Had she outgrown toys already?! Why else would someone prioritize homework? His daughter was a genius, obviously, and she could do (worthless) elementary school homework as she walked to school or while at school or not at all—her mother might object, but the fact was that doing homework and obtaining a good education were not necessarily related. Later, he would talk to Elmire about her priorities and studying efficiently.

From Elmire’s point-of-view, she wanted to be responsible and do her homework before doing other things. She didn’t want to give the impression that she needed her parents to remind her to take care of her own business, so she focused and raced to get it out of the way.

Homework finished, Elmire ran to her bedroom without a thought for any toy castles. Recently, she had moved from the nursery and into her sister’s old room. There were other unused spaces in the house she could have picked, but Dawn’s sunny room appealed to her the most and her sister hadn’t minded. Anyway, Elmire went there to change her clothes to fit her current mood: bright, which also matched the room’s aesthetic.

Elmire finally felt ready to make a formal introduction of herself to “Cocoa.” She wanted their relationship to be like her clothes and her room: bright. She knew Cocoa as a toddler, but now that she was all grown up, well, the oldest she’d ever been in her life (a true elementary school student), she felt ready.

Cocoa was the family’s grand piano, and hadn’t had a name until Elmire had created one as a toddler. Cocoa was Cocoa because Cocoa was chocolate-colored and made Elmire happy and excited, just like chocolate. Cocoa had a last name too: Seventy-Three Percent. Even though Elmire hadn’t been big enough to play the piano, from her father’s playing she knew that C73 (Cocoa’s nickname) had a sound that was warm and rich, but also bright, without being too bright. Like chocolate that was seventy-three percent cocoa, Cocoa was perfectly capable of expressing both bitter and sweet tones, deliciously.

Bottom Line: Elmire couldn’t resist the piano.
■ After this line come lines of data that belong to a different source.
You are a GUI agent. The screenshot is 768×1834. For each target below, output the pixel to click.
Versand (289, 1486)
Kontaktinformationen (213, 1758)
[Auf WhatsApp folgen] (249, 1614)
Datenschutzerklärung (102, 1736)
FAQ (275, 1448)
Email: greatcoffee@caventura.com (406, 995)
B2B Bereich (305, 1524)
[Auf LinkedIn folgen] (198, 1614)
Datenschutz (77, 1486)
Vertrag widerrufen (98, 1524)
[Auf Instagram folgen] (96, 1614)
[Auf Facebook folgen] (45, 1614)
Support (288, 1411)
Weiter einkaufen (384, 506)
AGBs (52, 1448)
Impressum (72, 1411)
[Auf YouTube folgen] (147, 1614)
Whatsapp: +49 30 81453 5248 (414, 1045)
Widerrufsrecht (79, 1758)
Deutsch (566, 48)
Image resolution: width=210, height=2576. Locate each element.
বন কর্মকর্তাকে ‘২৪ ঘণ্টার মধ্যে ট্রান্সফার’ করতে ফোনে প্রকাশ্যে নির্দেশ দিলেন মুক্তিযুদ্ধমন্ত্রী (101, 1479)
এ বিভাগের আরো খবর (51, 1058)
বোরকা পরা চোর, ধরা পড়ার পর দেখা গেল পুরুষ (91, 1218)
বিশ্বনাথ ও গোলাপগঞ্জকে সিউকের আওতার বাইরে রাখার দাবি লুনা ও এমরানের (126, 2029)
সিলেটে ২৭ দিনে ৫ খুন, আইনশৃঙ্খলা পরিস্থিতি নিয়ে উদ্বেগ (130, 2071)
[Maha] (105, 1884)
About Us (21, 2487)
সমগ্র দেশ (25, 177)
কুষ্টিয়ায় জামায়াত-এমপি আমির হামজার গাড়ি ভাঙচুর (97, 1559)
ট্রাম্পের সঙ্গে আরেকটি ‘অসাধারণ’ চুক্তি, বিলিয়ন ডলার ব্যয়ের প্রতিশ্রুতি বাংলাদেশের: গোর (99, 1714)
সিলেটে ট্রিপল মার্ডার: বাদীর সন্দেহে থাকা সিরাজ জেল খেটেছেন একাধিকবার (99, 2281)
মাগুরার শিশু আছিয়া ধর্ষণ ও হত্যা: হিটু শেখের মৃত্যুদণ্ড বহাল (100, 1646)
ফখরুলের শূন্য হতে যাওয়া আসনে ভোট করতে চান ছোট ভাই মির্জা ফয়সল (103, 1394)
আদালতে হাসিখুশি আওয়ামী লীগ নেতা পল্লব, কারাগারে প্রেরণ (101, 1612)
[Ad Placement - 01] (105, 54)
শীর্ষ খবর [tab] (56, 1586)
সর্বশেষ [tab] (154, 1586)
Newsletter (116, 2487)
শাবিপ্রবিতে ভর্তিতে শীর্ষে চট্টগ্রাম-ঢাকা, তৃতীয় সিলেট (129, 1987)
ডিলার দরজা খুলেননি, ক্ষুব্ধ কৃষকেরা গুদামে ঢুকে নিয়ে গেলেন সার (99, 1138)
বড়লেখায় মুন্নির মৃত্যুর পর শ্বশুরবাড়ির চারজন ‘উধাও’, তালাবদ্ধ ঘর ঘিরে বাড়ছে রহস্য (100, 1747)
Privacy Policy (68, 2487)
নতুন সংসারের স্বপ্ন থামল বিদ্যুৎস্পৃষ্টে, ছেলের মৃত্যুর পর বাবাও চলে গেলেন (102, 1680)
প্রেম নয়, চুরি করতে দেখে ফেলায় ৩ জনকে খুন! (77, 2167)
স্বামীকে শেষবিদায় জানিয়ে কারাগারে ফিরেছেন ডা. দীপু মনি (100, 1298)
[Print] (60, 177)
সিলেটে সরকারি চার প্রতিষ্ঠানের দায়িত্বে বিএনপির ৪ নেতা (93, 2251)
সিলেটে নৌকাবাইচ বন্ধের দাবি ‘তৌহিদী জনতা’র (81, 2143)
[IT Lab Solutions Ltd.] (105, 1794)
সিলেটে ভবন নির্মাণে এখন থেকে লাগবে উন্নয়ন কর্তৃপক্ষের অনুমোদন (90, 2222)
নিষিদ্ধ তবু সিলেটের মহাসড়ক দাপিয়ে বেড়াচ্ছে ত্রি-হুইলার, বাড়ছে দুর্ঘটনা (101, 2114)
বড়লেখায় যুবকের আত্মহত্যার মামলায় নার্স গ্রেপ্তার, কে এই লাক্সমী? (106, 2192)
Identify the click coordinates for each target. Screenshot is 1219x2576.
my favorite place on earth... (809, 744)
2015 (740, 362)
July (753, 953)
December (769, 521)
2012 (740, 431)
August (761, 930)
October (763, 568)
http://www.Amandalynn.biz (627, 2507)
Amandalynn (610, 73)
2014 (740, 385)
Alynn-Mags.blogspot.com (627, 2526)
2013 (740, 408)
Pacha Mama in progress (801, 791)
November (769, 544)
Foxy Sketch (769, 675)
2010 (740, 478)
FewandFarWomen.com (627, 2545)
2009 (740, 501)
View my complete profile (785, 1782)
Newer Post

Who could resist 88 different keys when no other instrument around could compete with that range? There were so many interesting sounds she could make, and so many stories she could tell, especially given that C73 was a sensitive piano that listened well and responded to light touches. Her excitement was like a sugar-high that couldn’t be contained.

Elmire: Hello, Cocoa. Let’s work well together. ♡

She vividly imagined an older version of herself that understood the piano, could reach the pedals easily, and played well, and was determined to work (and play) hard to make that dream a reality.